The IRS said that the Commission's tax allocation method for ratemaking purposes "aligns with the IRS's definition of 'separate return method' despite using the term 'standalone method' in that the tax expense is only attributable to the cost of service and the activities involved in providing service to a utility's customers." However, the financial statements following the TAAs that compensated the subsidiaries were based on the stand-alone method, creating a disconnect between financial reporting and regulatory reporting.
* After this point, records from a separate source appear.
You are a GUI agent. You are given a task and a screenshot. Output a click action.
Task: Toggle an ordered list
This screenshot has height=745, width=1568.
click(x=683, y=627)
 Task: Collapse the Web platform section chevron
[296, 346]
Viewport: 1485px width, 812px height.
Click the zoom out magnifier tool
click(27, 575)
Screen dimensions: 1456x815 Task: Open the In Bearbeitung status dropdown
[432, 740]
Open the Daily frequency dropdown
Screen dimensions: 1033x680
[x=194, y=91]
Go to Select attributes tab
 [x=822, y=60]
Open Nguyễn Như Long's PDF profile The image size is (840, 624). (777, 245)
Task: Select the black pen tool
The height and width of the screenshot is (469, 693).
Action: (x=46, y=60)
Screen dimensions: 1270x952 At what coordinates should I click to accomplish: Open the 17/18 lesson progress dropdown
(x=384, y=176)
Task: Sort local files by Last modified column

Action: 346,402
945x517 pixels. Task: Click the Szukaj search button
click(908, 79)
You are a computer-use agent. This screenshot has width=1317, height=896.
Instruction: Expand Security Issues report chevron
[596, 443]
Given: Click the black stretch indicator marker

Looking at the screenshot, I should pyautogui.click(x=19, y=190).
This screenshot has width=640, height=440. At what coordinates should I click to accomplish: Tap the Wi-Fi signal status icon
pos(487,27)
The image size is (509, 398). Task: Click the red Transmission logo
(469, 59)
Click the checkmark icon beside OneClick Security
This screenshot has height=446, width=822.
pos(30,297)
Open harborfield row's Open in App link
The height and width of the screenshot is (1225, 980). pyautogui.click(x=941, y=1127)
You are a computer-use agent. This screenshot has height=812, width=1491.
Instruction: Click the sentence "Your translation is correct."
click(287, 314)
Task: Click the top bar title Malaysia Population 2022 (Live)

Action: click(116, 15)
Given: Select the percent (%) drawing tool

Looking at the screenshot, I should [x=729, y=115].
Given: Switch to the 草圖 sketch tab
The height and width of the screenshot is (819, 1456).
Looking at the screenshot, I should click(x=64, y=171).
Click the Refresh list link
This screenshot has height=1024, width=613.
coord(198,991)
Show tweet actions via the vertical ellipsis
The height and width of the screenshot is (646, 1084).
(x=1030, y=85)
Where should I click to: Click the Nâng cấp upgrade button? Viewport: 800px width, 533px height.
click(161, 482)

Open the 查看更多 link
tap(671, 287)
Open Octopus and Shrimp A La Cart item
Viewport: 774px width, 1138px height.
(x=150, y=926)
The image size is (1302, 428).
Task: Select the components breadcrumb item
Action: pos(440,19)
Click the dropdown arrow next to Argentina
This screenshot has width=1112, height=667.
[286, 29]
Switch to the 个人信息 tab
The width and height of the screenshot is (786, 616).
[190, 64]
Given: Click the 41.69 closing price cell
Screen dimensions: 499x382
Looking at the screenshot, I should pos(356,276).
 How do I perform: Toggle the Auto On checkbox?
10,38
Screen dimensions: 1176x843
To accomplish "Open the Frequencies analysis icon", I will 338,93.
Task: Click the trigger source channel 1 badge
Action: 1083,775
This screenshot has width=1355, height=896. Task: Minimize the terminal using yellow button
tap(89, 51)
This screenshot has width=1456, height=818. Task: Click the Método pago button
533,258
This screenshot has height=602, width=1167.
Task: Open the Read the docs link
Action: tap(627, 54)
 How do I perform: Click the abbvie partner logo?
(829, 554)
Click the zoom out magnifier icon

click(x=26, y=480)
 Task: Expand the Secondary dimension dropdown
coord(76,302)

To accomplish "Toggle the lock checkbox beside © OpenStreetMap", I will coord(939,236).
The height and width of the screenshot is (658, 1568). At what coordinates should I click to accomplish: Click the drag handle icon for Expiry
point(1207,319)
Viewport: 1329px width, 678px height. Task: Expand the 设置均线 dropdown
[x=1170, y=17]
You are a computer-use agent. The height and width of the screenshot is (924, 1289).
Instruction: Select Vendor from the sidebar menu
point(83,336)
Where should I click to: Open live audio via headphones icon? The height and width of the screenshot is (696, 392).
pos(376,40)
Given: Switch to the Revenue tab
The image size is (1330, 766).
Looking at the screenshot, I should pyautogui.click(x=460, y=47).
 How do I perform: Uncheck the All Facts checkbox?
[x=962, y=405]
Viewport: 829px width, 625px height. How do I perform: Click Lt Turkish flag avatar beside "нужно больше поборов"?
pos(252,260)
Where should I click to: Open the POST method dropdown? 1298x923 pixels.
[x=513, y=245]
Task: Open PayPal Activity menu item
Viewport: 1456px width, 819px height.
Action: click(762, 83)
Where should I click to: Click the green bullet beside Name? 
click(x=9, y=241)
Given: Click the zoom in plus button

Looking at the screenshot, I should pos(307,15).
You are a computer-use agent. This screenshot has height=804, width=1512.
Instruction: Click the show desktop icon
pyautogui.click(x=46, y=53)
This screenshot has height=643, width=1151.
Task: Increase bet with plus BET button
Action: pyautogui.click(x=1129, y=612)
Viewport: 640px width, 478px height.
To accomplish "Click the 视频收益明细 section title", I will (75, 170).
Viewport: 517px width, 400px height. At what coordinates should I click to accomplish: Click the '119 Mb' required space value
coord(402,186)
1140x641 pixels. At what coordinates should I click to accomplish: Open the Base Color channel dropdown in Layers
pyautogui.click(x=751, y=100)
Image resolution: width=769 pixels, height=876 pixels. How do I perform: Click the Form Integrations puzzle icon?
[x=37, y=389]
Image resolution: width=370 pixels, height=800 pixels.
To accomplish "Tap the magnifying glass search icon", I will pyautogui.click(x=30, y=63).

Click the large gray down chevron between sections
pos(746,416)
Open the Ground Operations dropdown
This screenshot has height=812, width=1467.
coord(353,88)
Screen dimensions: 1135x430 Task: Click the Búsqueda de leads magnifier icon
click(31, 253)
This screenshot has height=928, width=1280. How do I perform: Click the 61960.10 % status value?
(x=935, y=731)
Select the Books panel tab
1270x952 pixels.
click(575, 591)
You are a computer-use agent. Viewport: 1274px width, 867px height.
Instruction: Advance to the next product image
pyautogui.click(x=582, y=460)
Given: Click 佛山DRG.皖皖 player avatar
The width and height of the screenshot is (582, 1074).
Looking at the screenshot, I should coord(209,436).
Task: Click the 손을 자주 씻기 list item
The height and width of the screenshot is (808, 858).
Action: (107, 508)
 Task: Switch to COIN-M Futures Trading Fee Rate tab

The IRS ruled that reducing Taxpayer's standalone DTA by the TAA payments would introduce a variable (the profits of affiliates and/or the TAA payments), other than the method and life differences between book and tax depreciation and the statutory tax rate. Therefore, it would violate the deferred-tax-reserve-computational rules. The IRS also ruled that Taxpayer's amortization of its EDIT must take into account the separate-return NOLC DTA as a reduction to the total EDIT available for amortization. Finally, the IRS ruled that Taxpayer should be allowed to correct its treatment prospectively in the ratemaking case. The IRS said in PLR 202426003 that, in setting utility rates, "a utility's rate base is offset by its EDIT and/or ADIT balance. Taxpayer maintains that the amortization of its EDIT must take into account the $h related to the separate return NOLC DTA as a reduction to the total EDIT available to be amortized. The EDIT should be reduced because these are the amounts that did not actually defer tax due to the presence of the NOLC, as represented in the DTA account. If the EDIT is not reduced, this results in an inappropriate flow-through of tax benefits to ratepayers." Companies should review their rate filings to determine if they are using the separate-return or stand-alone method and then determine whether the tax-sharing arrangement works similarly or differently from ratemaking.